Wednesday 20th January 2010
I heard on Monday that a close friend of friends, working for the UN, met once briefly by me, has died in the Haiti earthquake. His partner, family and friends had been waiting for days, clinging to hope.
Not what you were expecting to hear, perhaps. I hope it is not unseemly to mention it amongst the shopping, over-spending, money-saving and tweeking of the home.
But there it is. It would be cowardly to leave it out.
Yesterday I was reduced to silence. This person was Italian, from Florence. On Monday, I think, the City Council paid tribute in their meeting and then stood and applauded. It always makes me weep, this bizarre Italian custom of applauding the dead – brave, crazy but somehow true. Every life (well, not every life, speaking of the truth) is some kind of splendid performance, now at an end.
Here, by all accounts, was certainly an exceptional life. This man was bold, determined and, from within an institution, resisted institutionalisation.
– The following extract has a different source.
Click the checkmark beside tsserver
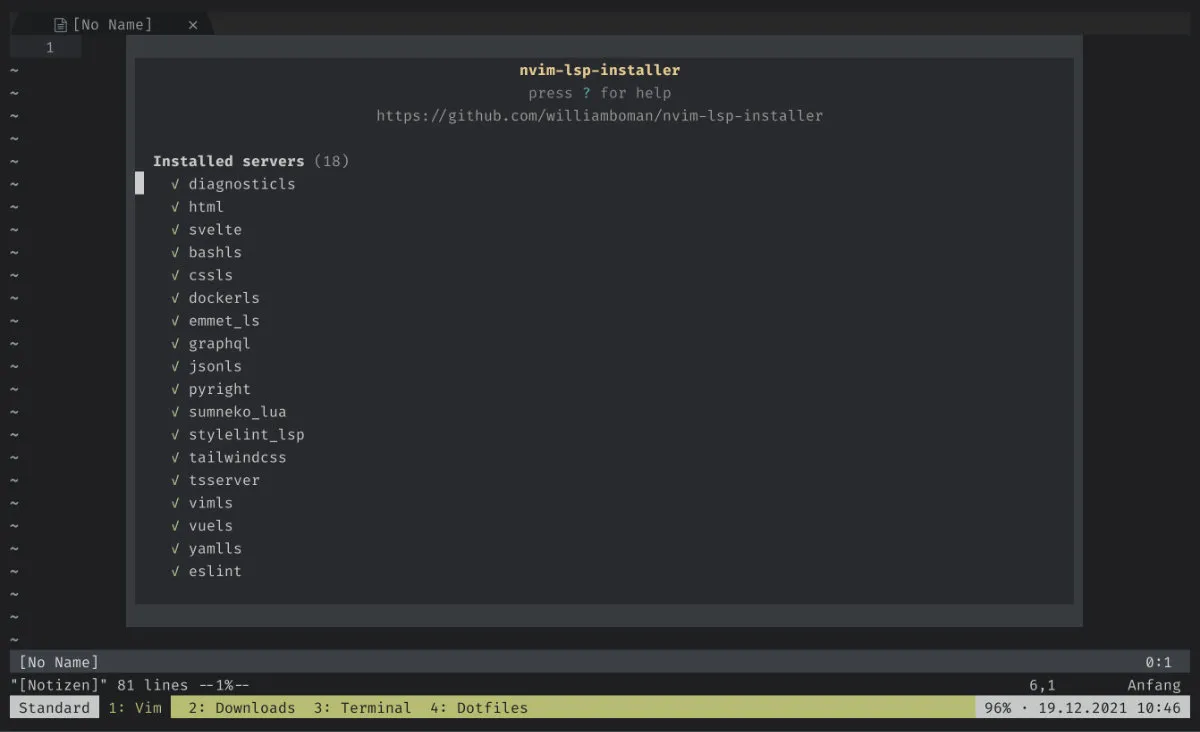1200x732 pixels. tap(175, 480)
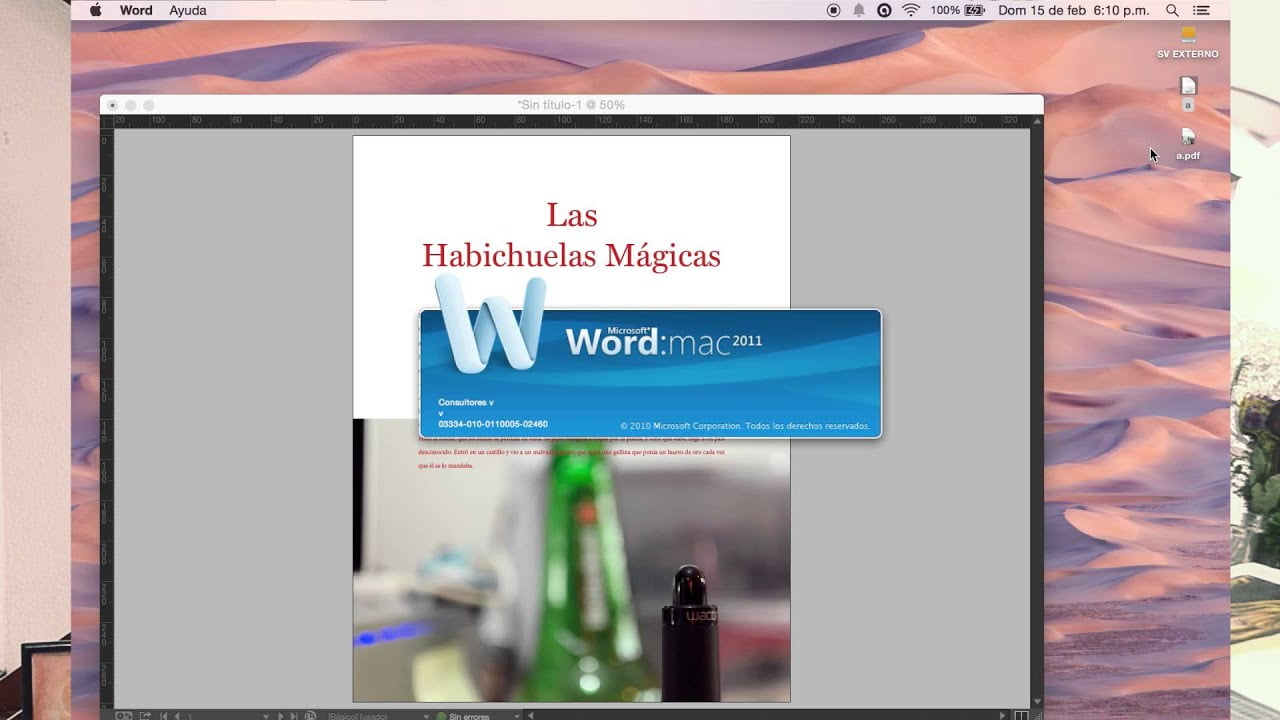The image size is (1280, 720).
Task: Select the a.pdf desktop file
Action: point(1188,144)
But only 45 and now his partner, family and friends left, scattered all over the world, denied, in the circumstances presumably, even the comfort of gathering in the place of death. All of that unimaginable. As an outsider, I cannot pretend to know what they are enduring. For Poor Little Rich Gays, all the same, no costly aversion of the eyes from death, no hurling of money into the pit. So I like to think, who has not yet been truly tested. People say, Time heals everything. They speak of Moving On. But every death leaves an indelible mark or ought to.